In a recent paper, researchers from DeepMind propose a variation of VQ-VAE (Vector Quantized Variational Autoencoder) model that rivals Generative Adversarial Networks in high-fidelity image generation.
The new model, called VQ-VAE-2 introduces several improvements over the original vector quantized VAE model. Researchers explored the capabilities of the new model and prove that it is able to generate realistic and coherent results.
In the past few years, Generative Adversarial Networks were considered the most powerful generative models for generating high-fidelity images. Despite having several problems such as training instability, mode collapse, etc., GANs have shown superior results compared to other generative models.
Variational Autoencoders, on the other hand, have had a major problem when trained to learn a distribution of realistic, high-fidelity images. In fact, in Variational Autoencoders the approximation of the posterior distribution is usually oversimplified and the model cannot capture the true distribution of the images. GANs were able to solve this at the expense of introducing a mode-collapse and reducing the variational capabilities of the model.

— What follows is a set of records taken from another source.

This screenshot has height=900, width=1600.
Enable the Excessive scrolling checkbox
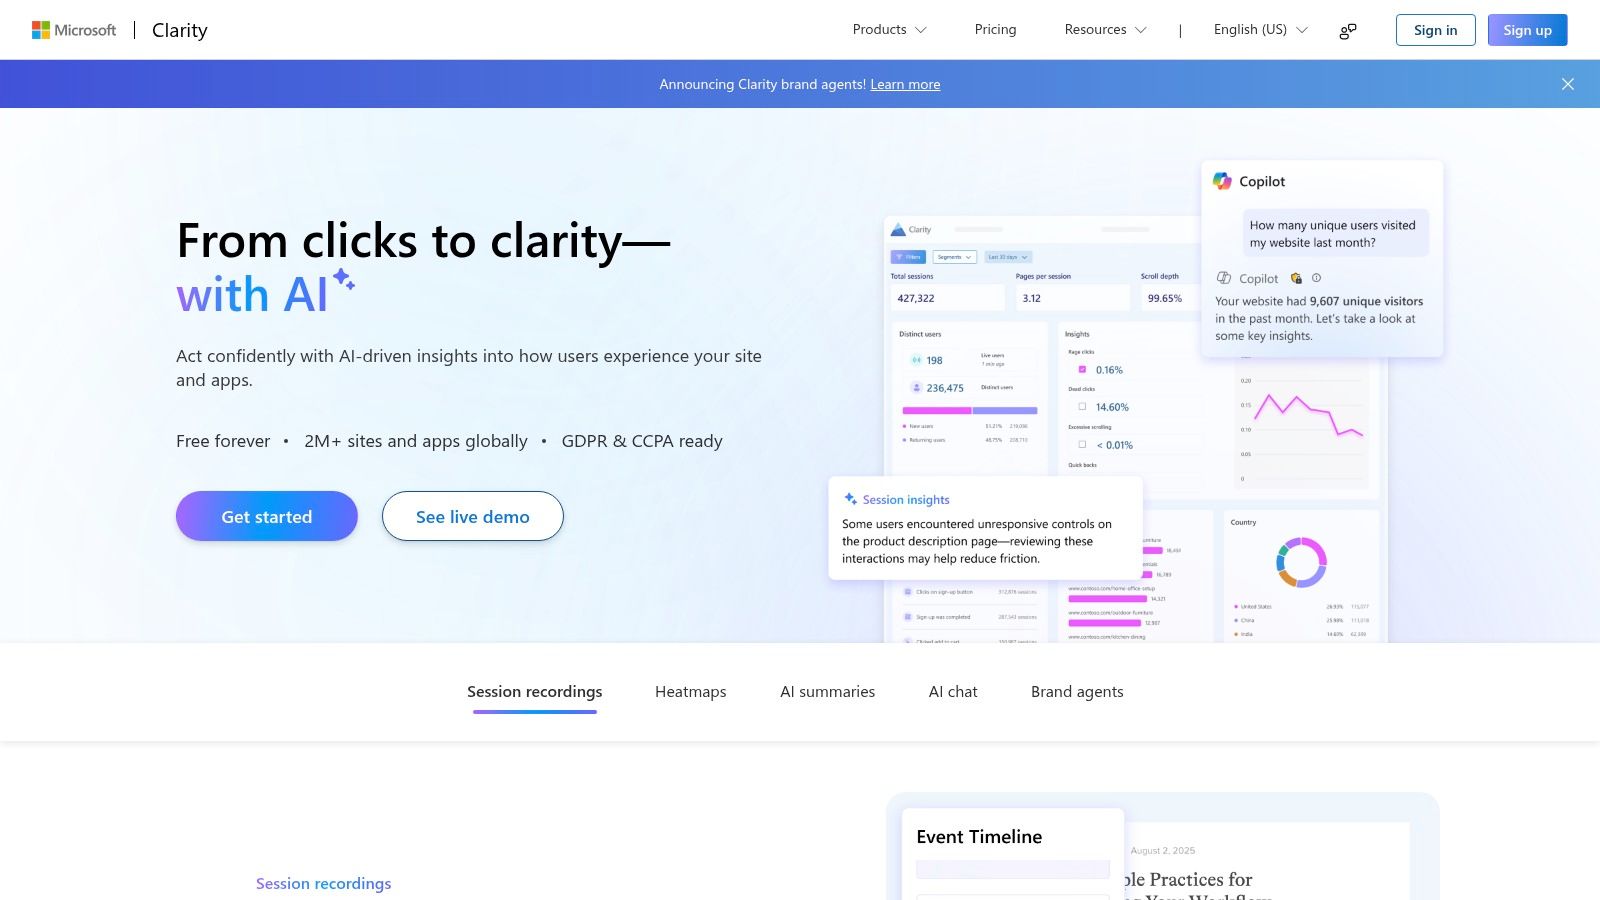click(1082, 445)
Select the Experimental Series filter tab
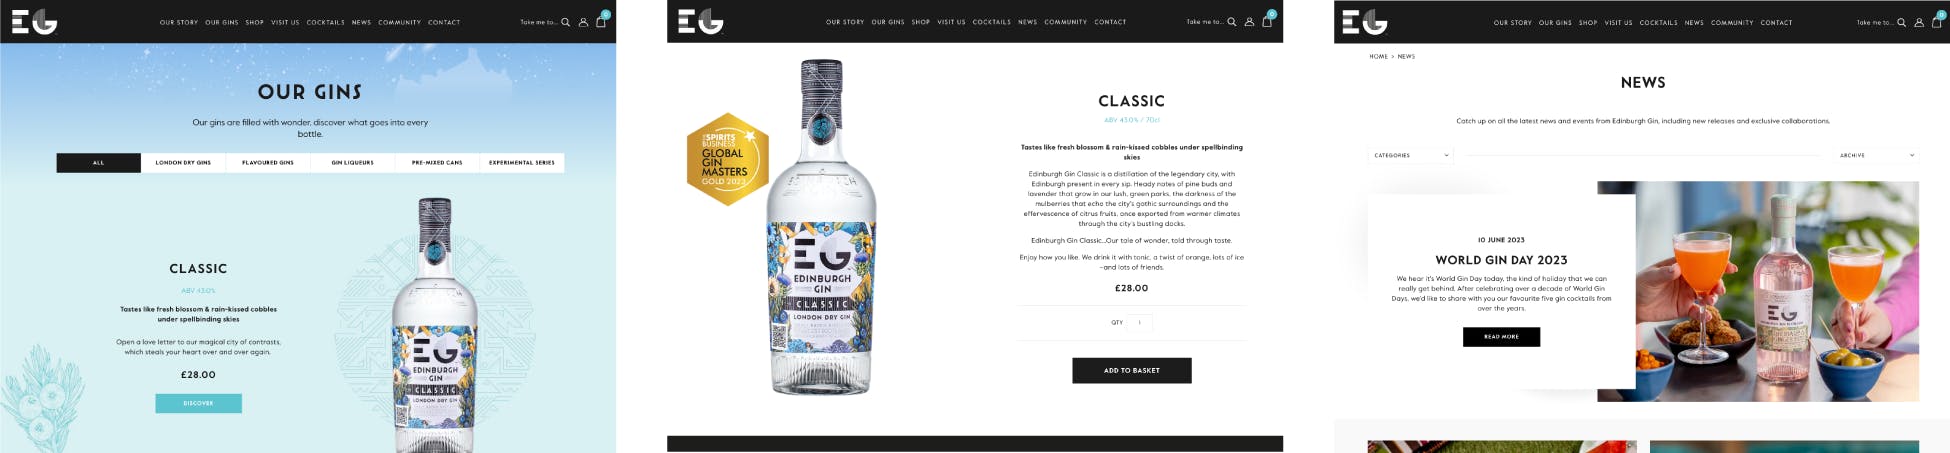The width and height of the screenshot is (1950, 453). [522, 162]
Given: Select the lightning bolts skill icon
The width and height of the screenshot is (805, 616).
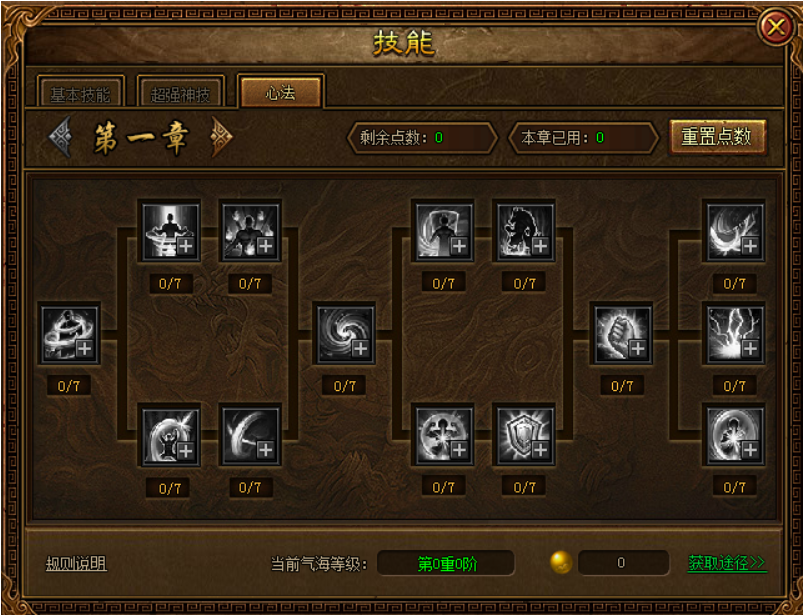Looking at the screenshot, I should [x=735, y=334].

In the new paper, researchers improve Variational Autoencoders or more specifically VQ-Variational Autoencoders to be able to generate high-fidelity images comparable with those generated from GANs.

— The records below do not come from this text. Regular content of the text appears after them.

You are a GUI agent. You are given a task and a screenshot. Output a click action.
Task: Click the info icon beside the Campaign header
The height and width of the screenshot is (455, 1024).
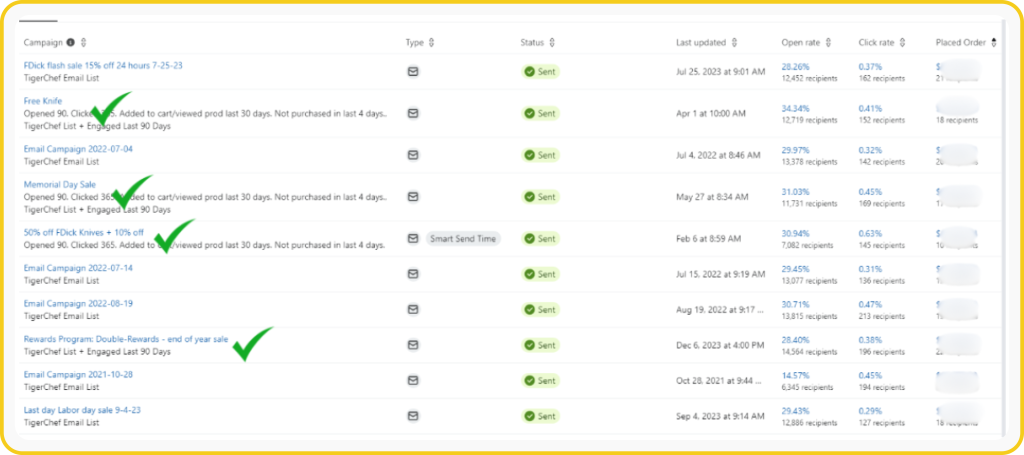tap(70, 42)
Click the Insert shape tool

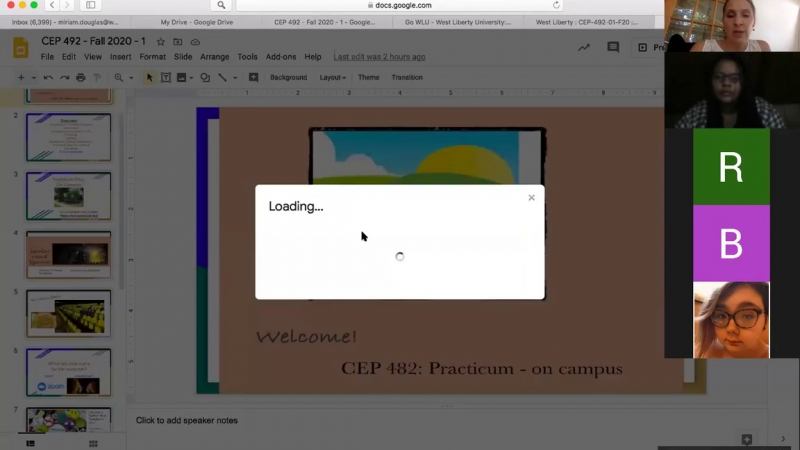click(205, 78)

Researchers proposed two main improvements: a multi-scale hierarchical organization of the autoencoder model and learning powerful priors over the latent codes which are used for sampling.
The evaluations show that the proposed method is able to generate realistic images, trained on the popular ImageNet dataset. According to researchers, the results are comparable to the ones that a GAN network can generate and the novel method does not suffer from the mode collapse issue.